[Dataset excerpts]
•••••

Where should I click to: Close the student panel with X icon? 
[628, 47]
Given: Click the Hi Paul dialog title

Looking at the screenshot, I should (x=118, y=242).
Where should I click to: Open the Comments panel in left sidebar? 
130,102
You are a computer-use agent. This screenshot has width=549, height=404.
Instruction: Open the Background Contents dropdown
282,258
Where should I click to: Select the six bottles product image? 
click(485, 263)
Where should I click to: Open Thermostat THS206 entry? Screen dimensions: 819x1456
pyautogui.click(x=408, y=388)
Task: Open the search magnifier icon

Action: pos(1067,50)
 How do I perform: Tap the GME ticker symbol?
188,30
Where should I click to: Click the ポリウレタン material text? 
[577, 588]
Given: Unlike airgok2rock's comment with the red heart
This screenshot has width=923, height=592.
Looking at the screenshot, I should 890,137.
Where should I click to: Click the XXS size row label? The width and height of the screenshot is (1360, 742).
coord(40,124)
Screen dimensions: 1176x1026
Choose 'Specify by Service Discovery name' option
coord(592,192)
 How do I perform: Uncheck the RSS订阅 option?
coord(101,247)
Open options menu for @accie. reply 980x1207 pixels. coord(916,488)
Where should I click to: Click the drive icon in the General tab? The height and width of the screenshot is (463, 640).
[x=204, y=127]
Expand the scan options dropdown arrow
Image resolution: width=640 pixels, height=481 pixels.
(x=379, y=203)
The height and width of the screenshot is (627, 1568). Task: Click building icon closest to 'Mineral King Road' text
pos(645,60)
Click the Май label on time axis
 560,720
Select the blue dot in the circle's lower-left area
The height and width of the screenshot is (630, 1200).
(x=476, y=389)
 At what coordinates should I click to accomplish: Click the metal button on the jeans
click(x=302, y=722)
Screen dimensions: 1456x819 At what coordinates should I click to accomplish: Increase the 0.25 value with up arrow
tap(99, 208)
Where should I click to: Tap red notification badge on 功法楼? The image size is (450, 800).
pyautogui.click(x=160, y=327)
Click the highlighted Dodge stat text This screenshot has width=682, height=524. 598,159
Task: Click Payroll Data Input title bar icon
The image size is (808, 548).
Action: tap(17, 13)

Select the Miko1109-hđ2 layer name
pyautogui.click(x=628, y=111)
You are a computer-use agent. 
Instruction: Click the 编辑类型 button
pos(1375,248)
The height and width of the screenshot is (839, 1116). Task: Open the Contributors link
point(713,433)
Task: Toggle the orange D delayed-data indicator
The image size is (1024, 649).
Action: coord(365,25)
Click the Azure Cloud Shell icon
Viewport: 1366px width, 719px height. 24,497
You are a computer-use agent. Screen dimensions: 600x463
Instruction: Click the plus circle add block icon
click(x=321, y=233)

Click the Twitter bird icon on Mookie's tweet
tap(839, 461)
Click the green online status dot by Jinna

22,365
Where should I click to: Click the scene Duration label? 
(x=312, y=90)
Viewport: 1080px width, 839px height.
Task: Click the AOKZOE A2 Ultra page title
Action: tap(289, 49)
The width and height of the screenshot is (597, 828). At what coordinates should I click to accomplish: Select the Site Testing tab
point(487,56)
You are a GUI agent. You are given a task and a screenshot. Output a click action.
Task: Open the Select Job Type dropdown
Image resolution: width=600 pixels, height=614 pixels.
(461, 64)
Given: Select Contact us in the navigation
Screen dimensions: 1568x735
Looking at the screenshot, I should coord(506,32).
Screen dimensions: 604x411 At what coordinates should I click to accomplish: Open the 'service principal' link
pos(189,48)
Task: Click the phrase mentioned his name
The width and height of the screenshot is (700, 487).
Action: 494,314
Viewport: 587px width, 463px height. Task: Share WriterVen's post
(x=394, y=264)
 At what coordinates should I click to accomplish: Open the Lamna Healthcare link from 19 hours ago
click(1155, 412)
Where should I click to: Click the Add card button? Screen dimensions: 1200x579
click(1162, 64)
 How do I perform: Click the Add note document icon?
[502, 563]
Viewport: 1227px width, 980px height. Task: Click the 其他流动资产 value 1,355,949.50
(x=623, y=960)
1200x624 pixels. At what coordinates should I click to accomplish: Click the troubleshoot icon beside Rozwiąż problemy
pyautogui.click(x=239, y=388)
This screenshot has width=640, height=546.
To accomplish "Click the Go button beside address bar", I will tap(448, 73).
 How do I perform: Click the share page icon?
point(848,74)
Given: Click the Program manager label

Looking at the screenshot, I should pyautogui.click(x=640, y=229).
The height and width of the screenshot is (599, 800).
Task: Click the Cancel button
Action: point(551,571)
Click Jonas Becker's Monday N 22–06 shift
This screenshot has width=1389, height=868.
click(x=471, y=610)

•••••

Goal of the exercise. Each line above that includes the word "computer" is to be copied.

Task response.
You are a computer-use agent. This screenshot has width=549, height=404.
You are a computer-use agent. 
You are a computer-use agent. Screen dimensions: 600x463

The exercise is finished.